**GOAL:** Reproduce every line of the listing below without changing anything.

═══ SUPPLIED RECORDS ═══

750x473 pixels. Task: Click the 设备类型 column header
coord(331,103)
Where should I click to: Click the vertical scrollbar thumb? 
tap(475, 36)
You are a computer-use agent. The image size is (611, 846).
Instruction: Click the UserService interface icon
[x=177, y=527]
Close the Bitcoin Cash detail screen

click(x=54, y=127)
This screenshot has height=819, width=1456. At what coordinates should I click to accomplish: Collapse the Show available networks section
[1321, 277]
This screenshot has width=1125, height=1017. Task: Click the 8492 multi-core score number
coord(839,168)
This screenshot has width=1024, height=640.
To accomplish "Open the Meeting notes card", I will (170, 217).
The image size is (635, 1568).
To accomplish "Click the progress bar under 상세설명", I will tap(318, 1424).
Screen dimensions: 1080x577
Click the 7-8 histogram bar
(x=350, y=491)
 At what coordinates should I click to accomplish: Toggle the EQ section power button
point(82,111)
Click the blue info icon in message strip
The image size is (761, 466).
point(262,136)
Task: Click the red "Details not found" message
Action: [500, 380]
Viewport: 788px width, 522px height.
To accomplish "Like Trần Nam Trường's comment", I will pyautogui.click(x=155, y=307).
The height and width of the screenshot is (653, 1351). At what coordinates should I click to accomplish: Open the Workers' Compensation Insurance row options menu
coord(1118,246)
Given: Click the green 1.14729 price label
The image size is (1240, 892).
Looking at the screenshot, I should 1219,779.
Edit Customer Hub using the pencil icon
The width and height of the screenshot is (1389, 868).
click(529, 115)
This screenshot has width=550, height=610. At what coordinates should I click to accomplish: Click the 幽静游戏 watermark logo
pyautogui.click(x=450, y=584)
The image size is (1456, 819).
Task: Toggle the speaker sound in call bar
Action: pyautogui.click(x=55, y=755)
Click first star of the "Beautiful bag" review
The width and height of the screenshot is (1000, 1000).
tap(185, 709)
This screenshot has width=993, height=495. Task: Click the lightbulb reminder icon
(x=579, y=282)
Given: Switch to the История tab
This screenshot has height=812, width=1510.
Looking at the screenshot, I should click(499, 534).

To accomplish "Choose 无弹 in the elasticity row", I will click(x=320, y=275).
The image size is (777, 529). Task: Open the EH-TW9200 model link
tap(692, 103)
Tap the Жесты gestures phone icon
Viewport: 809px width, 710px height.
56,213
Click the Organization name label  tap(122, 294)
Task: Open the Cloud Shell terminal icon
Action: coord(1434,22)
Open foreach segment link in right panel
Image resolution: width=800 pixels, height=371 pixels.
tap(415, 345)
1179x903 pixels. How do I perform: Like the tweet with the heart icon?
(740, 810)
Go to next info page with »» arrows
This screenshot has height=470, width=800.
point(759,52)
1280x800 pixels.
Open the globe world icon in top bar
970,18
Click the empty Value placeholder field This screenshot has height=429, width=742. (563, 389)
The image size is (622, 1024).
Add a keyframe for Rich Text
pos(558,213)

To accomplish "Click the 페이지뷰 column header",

═══

**RESPONSE:**
750x473 pixels. Task: Click the 设备类型 column header
coord(331,103)
Where should I click to: Click the vertical scrollbar thumb? 
tap(475, 36)
You are a computer-use agent. The image size is (611, 846).
Instruction: Click the UserService interface icon
[x=177, y=527]
Close the Bitcoin Cash detail screen

click(x=54, y=127)
This screenshot has height=819, width=1456. At what coordinates should I click to accomplish: Collapse the Show available networks section
[1321, 277]
This screenshot has width=1125, height=1017. Task: Click the 8492 multi-core score number
coord(839,168)
This screenshot has width=1024, height=640.
To accomplish "Open the Meeting notes card", I will (170, 217).
The image size is (635, 1568).
To accomplish "Click the progress bar under 상세설명", I will tap(318, 1424).
Screen dimensions: 1080x577
Click the 7-8 histogram bar
(x=350, y=491)
 At what coordinates should I click to accomplish: Toggle the EQ section power button
point(82,111)
Click the blue info icon in message strip
The image size is (761, 466).
point(262,136)
Task: Click the red "Details not found" message
Action: [500, 380]
Viewport: 788px width, 522px height.
To accomplish "Like Trần Nam Trường's comment", I will pyautogui.click(x=155, y=307).
The height and width of the screenshot is (653, 1351). At what coordinates should I click to accomplish: Open the Workers' Compensation Insurance row options menu
coord(1118,246)
Given: Click the green 1.14729 price label
The image size is (1240, 892).
Looking at the screenshot, I should 1219,779.
Edit Customer Hub using the pencil icon
The width and height of the screenshot is (1389, 868).
click(529, 115)
This screenshot has width=550, height=610. At what coordinates should I click to accomplish: Click the 幽静游戏 watermark logo
pyautogui.click(x=450, y=584)
The image size is (1456, 819).
Task: Toggle the speaker sound in call bar
Action: pyautogui.click(x=55, y=755)
Click first star of the "Beautiful bag" review
The width and height of the screenshot is (1000, 1000).
tap(185, 709)
This screenshot has width=993, height=495. Task: Click the lightbulb reminder icon
(x=579, y=282)
Given: Switch to the История tab
This screenshot has height=812, width=1510.
Looking at the screenshot, I should click(499, 534).

To accomplish "Choose 无弹 in the elasticity row", I will click(x=320, y=275).
The image size is (777, 529). Task: Open the EH-TW9200 model link
tap(692, 103)
Tap the Жесты gestures phone icon
Viewport: 809px width, 710px height.
56,213
Click the Organization name label  tap(122, 294)
Task: Open the Cloud Shell terminal icon
Action: coord(1434,22)
Open foreach segment link in right panel
Image resolution: width=800 pixels, height=371 pixels.
tap(415, 345)
1179x903 pixels. How do I perform: Like the tweet with the heart icon?
(740, 810)
Go to next info page with »» arrows
This screenshot has height=470, width=800.
point(759,52)
1280x800 pixels.
Open the globe world icon in top bar
970,18
Click the empty Value placeholder field This screenshot has height=429, width=742. (563, 389)
The image size is (622, 1024).
Add a keyframe for Rich Text
pos(558,213)

To accomplish "Click the 페이지뷰 column header",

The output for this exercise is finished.